A Message From Our Principal


There is an old Jewish legend about an audacious young man who visits two renowned rabbis, asking each of them “Teach me the Torah while I stand on one foot.” The first rabbi sends him away with a scolding, “Impudent youth, it takes a lifetime of study to learn the Torah!” But the second rabbi, Hillel, takes the challenge. While the young man stands precariously on one foot, Hillel explains, “Love your neighbor as yourself – that is the Torah, and everything else is commentary.” Thunderstruck by this exceptional answer, the young man becomes his student.

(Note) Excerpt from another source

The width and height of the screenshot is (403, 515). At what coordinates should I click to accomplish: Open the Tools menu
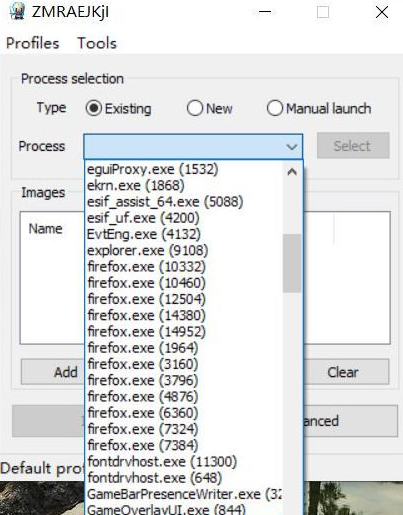tap(97, 43)
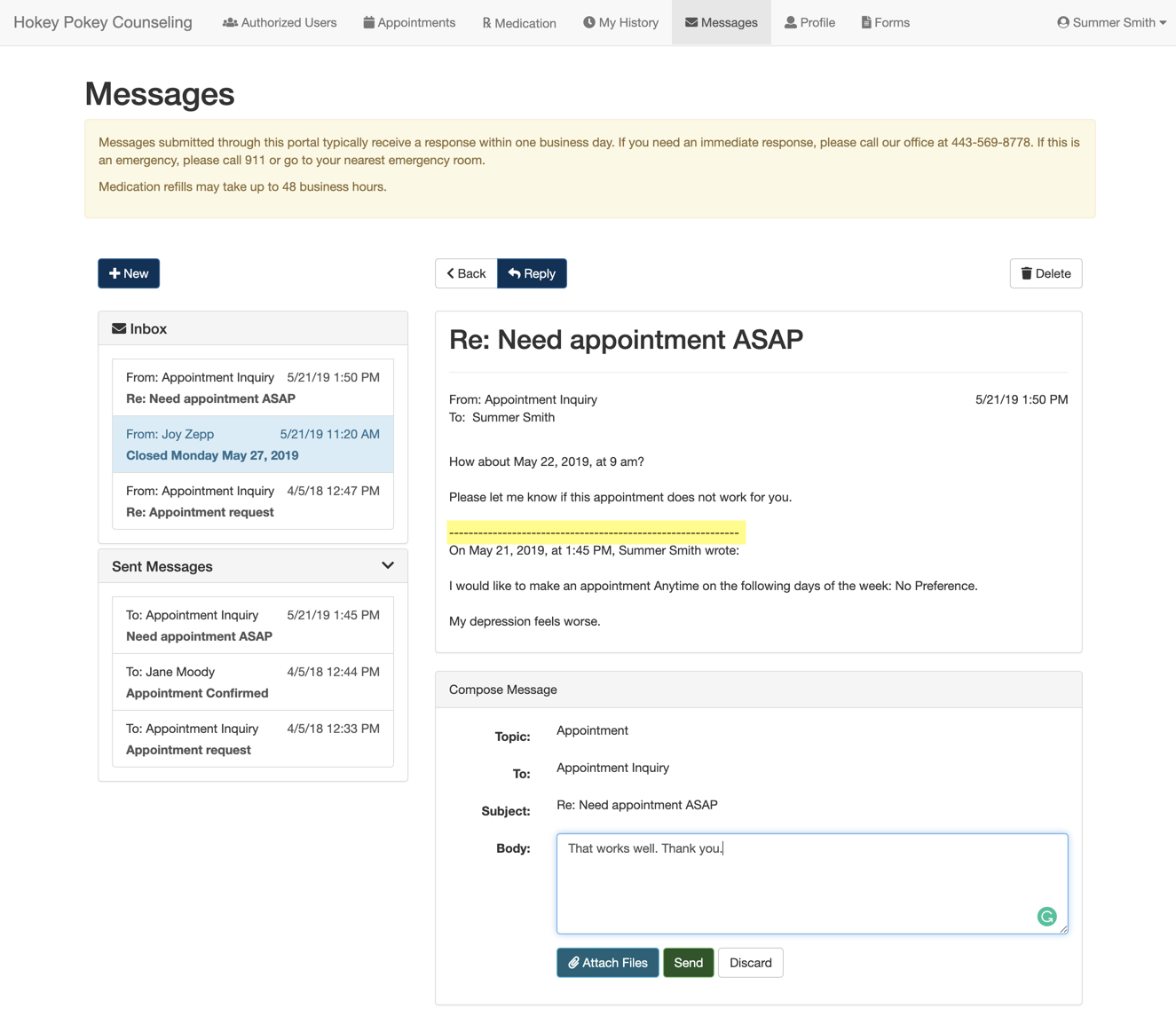The image size is (1176, 1009).
Task: Go to the Forms tab
Action: click(885, 22)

In our Religious School we build on the same understanding of the essence of the Torah. We believe Jewish education is valuable because it teaches us a way of living with sensitive concern for the welfare and happiness of our neighbors, concern that finds expression in empathy for others, courage to stand up for those who are bullied or oppressed and in acts of justice, generosity and peacemaking. We believe religious education helps us grow to our full stature as individuals and to create more caring families and communities.

Our curriculum for grades Kindergarten through 10 includes Hebrew language, Jewish texts ranging from stories of the Torah to contemporary literature, History, Israel, Holidays and Culture, B’nai Mitzvah preparation and Confirmation Class. Throughout their studies, we seek to impart the religious values of Jewish tradition and develop skills to cultivate humanity in our society.

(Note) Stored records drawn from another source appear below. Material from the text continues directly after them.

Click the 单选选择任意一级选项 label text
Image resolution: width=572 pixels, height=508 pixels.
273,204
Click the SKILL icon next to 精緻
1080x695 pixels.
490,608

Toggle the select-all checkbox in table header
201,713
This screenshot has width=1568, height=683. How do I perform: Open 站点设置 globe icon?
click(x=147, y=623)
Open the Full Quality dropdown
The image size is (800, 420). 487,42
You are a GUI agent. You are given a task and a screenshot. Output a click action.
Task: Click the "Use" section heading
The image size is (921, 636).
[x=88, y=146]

Our core program for grades K-7 takes place from 4:30-6:30 on Friday afternoons, and the final 20-30 minutes is given to a Shabbat Service with our Rabbi in which students actively participate in music, readings and interpreting the lessons of the Torah. Parents and siblings are welcome to join us. Students preparing to become B’nai Mitzvah also have a weekday Hebrew class once a week; they work with a tutor on reading the Torah, and have the freedom to select a portion and mitzvah project that matters to them. Our teens meet in homes twice monthly, sharing Sunday brunch and conversation with the Rabbi; this year we plan to feature several visitors whose lives model Jewish values. Monthly Shabbat dinners and holiday celebrations which draw congregants of all ages together, a summer youth service camp and several cultural, recreational and service activities round out our students’ experience of Jewish life in community.

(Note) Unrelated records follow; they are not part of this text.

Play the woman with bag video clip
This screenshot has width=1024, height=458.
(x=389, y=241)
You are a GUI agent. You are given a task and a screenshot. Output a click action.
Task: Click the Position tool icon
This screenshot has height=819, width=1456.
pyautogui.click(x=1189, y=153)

Our small classes provide an intimate and focused learning experience. Students who may be shy in larger groups or who need special support for learning thrive in our classes, as do students who can concentrate better in a quieter setting. We value welcoming Shabbat together, and we make the transition from the school week to Shabbat an experience of relaxation, reflection and celebration in the company of friends.